Exercise description:
Please restate verbatim the lines that open the listing below, ending with the line in which "Task: Click the 엑셀추출 export button" occurs.

Data provided:
- Opening Delimiter -
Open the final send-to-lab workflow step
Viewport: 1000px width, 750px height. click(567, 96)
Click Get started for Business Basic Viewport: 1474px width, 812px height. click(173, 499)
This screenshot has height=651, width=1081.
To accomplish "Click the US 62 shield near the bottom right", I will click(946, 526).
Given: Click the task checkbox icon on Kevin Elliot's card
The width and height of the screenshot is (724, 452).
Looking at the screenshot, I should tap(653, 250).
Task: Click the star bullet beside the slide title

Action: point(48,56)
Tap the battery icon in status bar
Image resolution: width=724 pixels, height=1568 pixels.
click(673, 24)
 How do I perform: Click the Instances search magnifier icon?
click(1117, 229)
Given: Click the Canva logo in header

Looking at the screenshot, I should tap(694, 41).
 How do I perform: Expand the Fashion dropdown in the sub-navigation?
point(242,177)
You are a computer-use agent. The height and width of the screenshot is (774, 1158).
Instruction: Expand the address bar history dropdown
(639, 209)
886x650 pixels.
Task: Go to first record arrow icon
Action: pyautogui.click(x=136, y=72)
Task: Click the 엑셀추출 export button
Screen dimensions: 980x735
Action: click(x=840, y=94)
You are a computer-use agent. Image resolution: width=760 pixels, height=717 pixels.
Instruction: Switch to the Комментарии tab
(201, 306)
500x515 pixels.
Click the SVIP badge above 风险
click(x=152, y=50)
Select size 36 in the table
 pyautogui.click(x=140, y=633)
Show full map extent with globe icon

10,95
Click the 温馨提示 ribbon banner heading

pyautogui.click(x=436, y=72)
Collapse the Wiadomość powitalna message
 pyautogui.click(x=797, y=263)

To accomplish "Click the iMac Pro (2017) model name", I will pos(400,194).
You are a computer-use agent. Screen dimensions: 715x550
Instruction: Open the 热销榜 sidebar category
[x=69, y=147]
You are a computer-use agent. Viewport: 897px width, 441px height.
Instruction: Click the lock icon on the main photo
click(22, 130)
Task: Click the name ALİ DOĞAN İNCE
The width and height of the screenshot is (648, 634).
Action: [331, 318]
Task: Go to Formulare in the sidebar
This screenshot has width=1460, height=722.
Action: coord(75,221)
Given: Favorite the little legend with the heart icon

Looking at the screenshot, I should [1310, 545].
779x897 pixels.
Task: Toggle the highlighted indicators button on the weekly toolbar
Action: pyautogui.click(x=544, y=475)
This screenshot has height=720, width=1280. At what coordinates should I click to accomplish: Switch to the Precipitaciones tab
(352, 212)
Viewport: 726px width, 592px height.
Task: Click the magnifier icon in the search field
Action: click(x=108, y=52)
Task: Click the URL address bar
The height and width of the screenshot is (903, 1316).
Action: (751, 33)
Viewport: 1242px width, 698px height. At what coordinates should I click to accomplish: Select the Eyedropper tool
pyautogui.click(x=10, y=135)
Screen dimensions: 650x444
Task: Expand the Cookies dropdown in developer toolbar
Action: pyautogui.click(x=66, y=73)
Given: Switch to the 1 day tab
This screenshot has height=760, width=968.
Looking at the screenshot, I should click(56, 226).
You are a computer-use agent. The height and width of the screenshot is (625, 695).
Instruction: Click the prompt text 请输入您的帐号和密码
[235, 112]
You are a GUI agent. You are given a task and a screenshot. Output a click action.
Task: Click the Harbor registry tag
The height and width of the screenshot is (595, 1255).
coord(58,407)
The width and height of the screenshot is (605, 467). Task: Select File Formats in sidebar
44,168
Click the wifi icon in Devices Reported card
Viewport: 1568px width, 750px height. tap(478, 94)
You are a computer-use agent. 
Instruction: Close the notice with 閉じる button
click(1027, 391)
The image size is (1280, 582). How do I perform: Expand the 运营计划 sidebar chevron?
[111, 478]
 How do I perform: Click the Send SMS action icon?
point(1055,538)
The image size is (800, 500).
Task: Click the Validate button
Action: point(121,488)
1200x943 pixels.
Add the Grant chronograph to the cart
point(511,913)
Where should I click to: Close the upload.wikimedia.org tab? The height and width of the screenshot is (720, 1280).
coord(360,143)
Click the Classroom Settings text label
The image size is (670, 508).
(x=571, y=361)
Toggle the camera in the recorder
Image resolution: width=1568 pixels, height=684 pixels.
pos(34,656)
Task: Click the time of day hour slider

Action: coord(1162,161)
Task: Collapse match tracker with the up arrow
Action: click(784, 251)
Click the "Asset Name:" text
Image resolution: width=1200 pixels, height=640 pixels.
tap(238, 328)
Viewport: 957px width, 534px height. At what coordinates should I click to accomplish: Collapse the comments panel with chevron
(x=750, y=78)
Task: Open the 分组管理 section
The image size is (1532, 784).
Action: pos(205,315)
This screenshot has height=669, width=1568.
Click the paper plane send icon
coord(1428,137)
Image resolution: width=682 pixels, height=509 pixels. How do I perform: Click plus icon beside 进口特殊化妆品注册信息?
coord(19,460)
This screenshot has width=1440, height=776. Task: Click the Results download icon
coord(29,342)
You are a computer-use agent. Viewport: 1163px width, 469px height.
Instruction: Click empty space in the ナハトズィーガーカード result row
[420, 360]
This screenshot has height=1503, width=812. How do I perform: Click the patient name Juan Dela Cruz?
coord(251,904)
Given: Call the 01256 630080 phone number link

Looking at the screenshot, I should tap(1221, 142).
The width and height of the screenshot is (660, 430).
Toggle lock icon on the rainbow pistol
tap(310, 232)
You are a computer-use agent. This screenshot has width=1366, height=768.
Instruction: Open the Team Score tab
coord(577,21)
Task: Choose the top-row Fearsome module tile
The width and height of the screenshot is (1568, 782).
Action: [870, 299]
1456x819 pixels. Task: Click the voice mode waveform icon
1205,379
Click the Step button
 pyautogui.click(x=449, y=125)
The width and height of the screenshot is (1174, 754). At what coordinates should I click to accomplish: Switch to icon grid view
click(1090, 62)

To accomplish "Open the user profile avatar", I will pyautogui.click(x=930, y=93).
- Closing Delimiter -
Task result:
Open the final send-to-lab workflow step
Viewport: 1000px width, 750px height. click(567, 96)
Click Get started for Business Basic Viewport: 1474px width, 812px height. click(173, 499)
This screenshot has height=651, width=1081.
To accomplish "Click the US 62 shield near the bottom right", I will click(946, 526).
Given: Click the task checkbox icon on Kevin Elliot's card
The width and height of the screenshot is (724, 452).
Looking at the screenshot, I should tap(653, 250).
Task: Click the star bullet beside the slide title

Action: point(48,56)
Tap the battery icon in status bar
Image resolution: width=724 pixels, height=1568 pixels.
click(673, 24)
 How do I perform: Click the Instances search magnifier icon?
click(1117, 229)
Given: Click the Canva logo in header

Looking at the screenshot, I should tap(694, 41).
 How do I perform: Expand the Fashion dropdown in the sub-navigation?
point(242,177)
You are a computer-use agent. The height and width of the screenshot is (774, 1158).
Instruction: Expand the address bar history dropdown
(639, 209)
886x650 pixels.
Task: Go to first record arrow icon
Action: pyautogui.click(x=136, y=72)
Task: Click the 엑셀추출 export button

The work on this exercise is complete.